'Public Morals': TV Review
TNT’s period cop drama, created by and starring indie filmmaker Edward Burns, has a lot of fun with very familiar elements.
We’ve seen all this before: The coppers, sworn to uphold the law, who often abuse their power. The robbers at war with both the ball-busting flatfoots and the power-hungry factions within their own criminal organization. An unseasoned rookie who got his job through nepotism. Sass-talking streetwalkers, several of ’em with hearts of gold. Wives who love and stand by their men (most of the time).
There’s something comforting in the way multihyphenate director-star-creator Edward Burns — who made indie-film waves with his 1995 Sundance Grand Jury Prize winner The Brothers McMullen — embraces all of the familiar police procedural elements in his 1960s-set TNT cop drama Public Morals. He’s not trying to reinvent the wheel, just trying to tell a good, gripping yarn in ten episodes. Based on the first four installments (all of which he helmed and authored), Burns has done pretty well. And frankly, it’s nice to see him stretching beyond the diminishing-returns rom-coms and family dramedys — many of which tried and failed to recapture the McMullen magic — on which he’s built his name.
Read more: Ed Burns Drama Lands Pilot Order at TNT
Burns plays Terry Muldoon, one of the fedora-sporting lawmen working in NYC’s Public Morals department. These plainclothes officers deal with everything from prostitution to gambling, from drug use to violent crime. Basically, any shadowy vice is in their sights, though that doesn’t stop them from frequently indulging in these covert pleasures, or accepting lucrative bribes to look the other way. In an early scene in the pilot, Muldoon and his partner Charlie Bullman (Michael Rapaport) bust an out-of-town john for cavorting with a mid-level escort. Muldoon scolds the guy and sends him on his way after a two-hundred-buck payoff, while Bullman finds himself smitten by the lady, and quickly becomes her white knight.

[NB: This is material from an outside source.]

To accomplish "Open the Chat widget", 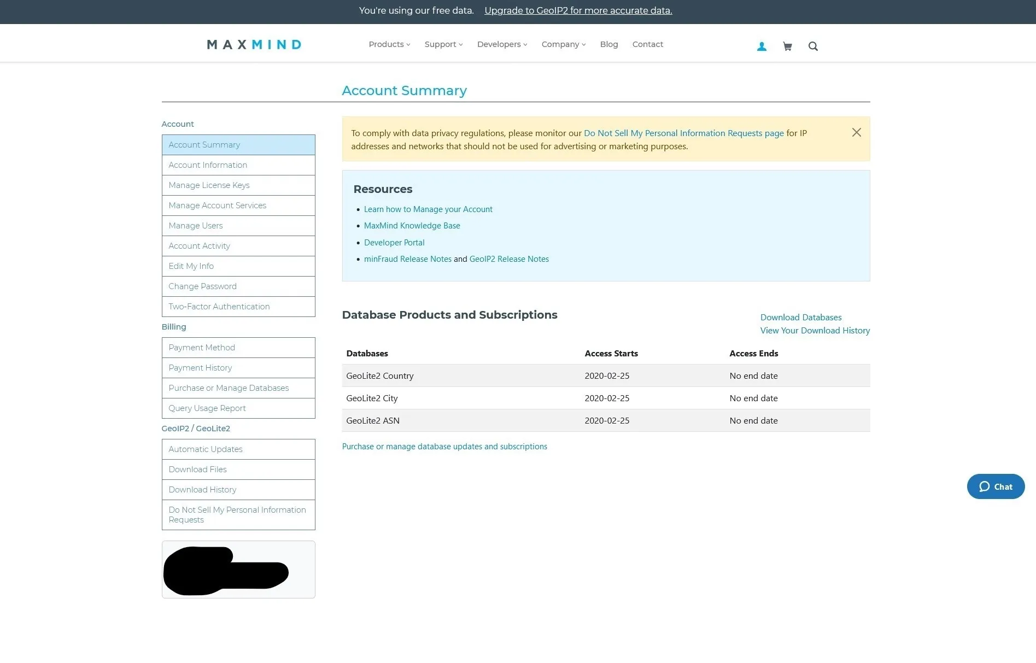I will [996, 486].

So we know what kind of cops we’re dealing with — dedicated hard-asses who can nonetheless be swayed by a fistful of dollars or a pretty face. Many of them are also family men who keep their shady activities on the down low, though the glimpses we get of the fuzz’s home lives in the first four episodes tend to revolve around wives who want to move into better neighborhoods or children acting out at school. (Muldoon’s spouse is played, with appealing cheek, by Elizabeth Masucci.) But there are plenty of hints of trouble to come.
By the end of the pilot, a seemingly major character lies dead and it’s clear that this is the first move in a turf war that Muldoon and his squad will get sucked into as the series progresses. The bad guys are a very well-cast bunch, headed by an imposing Brian Dennehy as Joe Patton, the head of the West Side Irish mob who is doing his best to keep his crew loyal. Good as Burns is at playing blue collar, he wisely cedes a lot of the juiciest scenes to the supporting players.
Dennehy has a crackling exchange with one of his cowardly underlings Smitty, played by the always-reliable Kevin Corrigan. Among the cops, Brian Wiles brings a nice aura of mystery as the squad’s fresh-faced rookie, who’s nowhere near as straight-laced or deferential as he initially seems. The intimidating Wass Stevens, meanwhile, steals every scene he’s in as the porn-mustached detective Vince Latucci; he looks and sounds like he stepped out of a dog-eared crime novel, and he has a terrific showcase in a later episode that involves a very uncomfortable dinner at the Russian Tea Room. Also excellent are Neal McDonough and Aaron Dean Eisenberg as the Irish mob’s resident psychos (each handy with a gun and knife, respectively), though in a bit of a too-cute touch, the latter sports the same hat as Robert De Niro’s Johnny Boy in Mean Streets.
That points up one of the limitations of Public Morals: In these first four episodes, at least, Burns doesn’t quite escape the anxiety of his influences. The music cues, machismo and casual violence are pure Martin Scorsese. The period decor, costuming and lighting, strong as they often are, seem lifted in their fetishized glow from Catch Me If You Can (no surprise: that film’s director, Steven Spielberg, is an executive producer on the series). Still, there’s enough here that’s compelling that one hopes Burns will let his own voice (aided by this truly stellar and game ensemble) take precedence by season’s end.